We had a quiet dinner last night with some friends and then watched a DVD of David Lynch's 1980's film Blue Velvet.
This was my first look at Lynch. I have not seen Eraserhead. nor Mulholland Drive. All I had seen were some of late episodes of the innovative Twin Peaks on television. At the time I thought Twin Peaks looked pretty interesting in terms of deconstructing the naturalist conventions of television.
The others had seen Sam Mendes's American Beauty. From the conversation I presume that this film had little connection with the Grateful Dead album of the same name.

I knew nothing about their American Beauty and they knew nothing about mine. They could see no reason why the film they loved should connect to an obscure album from the 1970s. What has the Grateful Dead got to with anything outside the acid-drenched world of Ken Kesey?
The others see the cinema through the eyes of literature, and so they are most comfortable with the way Hollywood cinema synthesises the diversity of images to narratives, naturalism and characters. They presuppose that the narrative is what is seen from from a particular interested perspective, and this is then connected to their particular world. What is avoided in this assumption, that cinema is pretty much a rewriting nineteenth century novels, is what disturbs. They do not think in terms of what Deleuze calls the movement image.
Suprisingly, no one had seen Blue Velvet. Made in the 1980s, the film is an exposure of American suburbia. It is the cinematic aspect that is so striking; the very organization of the flow of images (the movement image) precludes viewing the film as a single, coherent narrative. This was not film as literature. It was a film that played with the ideas and conventions of cinematic representation. Time is determined by movment.
What I found impressive about Blue Velvet was the different levels or layers. The most noticeable of these was the ironic, deadpan "portrait" of small-town Lumberton, which encourages us to think that the film is some sort of satire. Yet what lies behind this white picket facade is a horror story. So we live in two worlds at the same time, one of which is pleasant, the other terrifying.
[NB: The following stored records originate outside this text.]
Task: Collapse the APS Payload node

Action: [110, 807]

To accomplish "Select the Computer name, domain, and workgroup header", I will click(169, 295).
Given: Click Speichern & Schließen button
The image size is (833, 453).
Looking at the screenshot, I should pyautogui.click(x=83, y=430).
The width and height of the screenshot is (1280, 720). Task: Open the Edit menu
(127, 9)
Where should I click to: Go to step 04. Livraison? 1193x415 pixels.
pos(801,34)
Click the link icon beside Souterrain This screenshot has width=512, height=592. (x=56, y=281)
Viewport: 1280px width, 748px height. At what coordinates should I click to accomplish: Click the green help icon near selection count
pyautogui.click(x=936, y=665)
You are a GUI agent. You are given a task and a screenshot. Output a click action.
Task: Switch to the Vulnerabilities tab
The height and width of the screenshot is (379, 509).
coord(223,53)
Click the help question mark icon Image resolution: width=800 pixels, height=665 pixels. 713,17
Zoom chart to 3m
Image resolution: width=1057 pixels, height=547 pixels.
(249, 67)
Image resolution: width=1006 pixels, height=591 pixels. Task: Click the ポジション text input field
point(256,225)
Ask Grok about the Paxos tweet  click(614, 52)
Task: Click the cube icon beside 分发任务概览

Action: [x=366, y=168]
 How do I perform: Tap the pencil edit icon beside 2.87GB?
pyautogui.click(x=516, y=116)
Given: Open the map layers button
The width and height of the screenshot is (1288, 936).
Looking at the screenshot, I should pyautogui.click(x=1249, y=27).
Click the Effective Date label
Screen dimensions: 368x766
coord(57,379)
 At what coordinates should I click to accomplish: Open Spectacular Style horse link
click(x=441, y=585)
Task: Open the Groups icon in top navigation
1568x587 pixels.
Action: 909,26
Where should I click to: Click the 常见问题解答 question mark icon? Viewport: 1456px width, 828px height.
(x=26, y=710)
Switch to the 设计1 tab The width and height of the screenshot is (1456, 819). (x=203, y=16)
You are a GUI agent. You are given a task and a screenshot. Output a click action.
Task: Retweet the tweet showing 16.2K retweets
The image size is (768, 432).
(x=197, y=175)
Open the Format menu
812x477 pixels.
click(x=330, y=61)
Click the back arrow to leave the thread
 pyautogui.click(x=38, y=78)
Underneath the images of everyday suburban life we have the bizarre, surrealistic world underneath the superfical images of everyday life.
Both worlds are expressed in terms of references to old B-grade movies. Yet Blue Velvet was not just horror. The cinematic look was saturated in the stylistics of film noir:---- gloomy grays, blacks and whites, expressionistic lighting, disorienting visual schemes, skewed camera angles and interiors with low-key lighting and dark and gloomy appearances. I marvelled at the film noir intertexutality and the mixing of the genres of horror and film noir.
Another layer is the strong postmodern aesthetic with its self-referential inter-textuality. We have recycling of pre-fabricated images from the past, assembled together in the form of bricolage. The images of small town life, coffee shops and bars were familar. even though I did not recognize the particular films. The film is full of parodied cliches of small town suburban family life: perfect little houses with white picket fences and impeccably manicured yards and teenage romances. It was the clean, conforming, pastoral America of Norman Rockwell. Even though I did not recognize the particular films that were quoted, I understood that Lynch was locating the film in a long cinema tradition. And I realised that the conventional closure of classical narrative was mocked. At one level suburban order is restored, with the father re-established as patriarchal hierarchy, Dorothy is 'cured' of her sadomasochism and the heterosexual couple of Sandy and Jeffrey is in place.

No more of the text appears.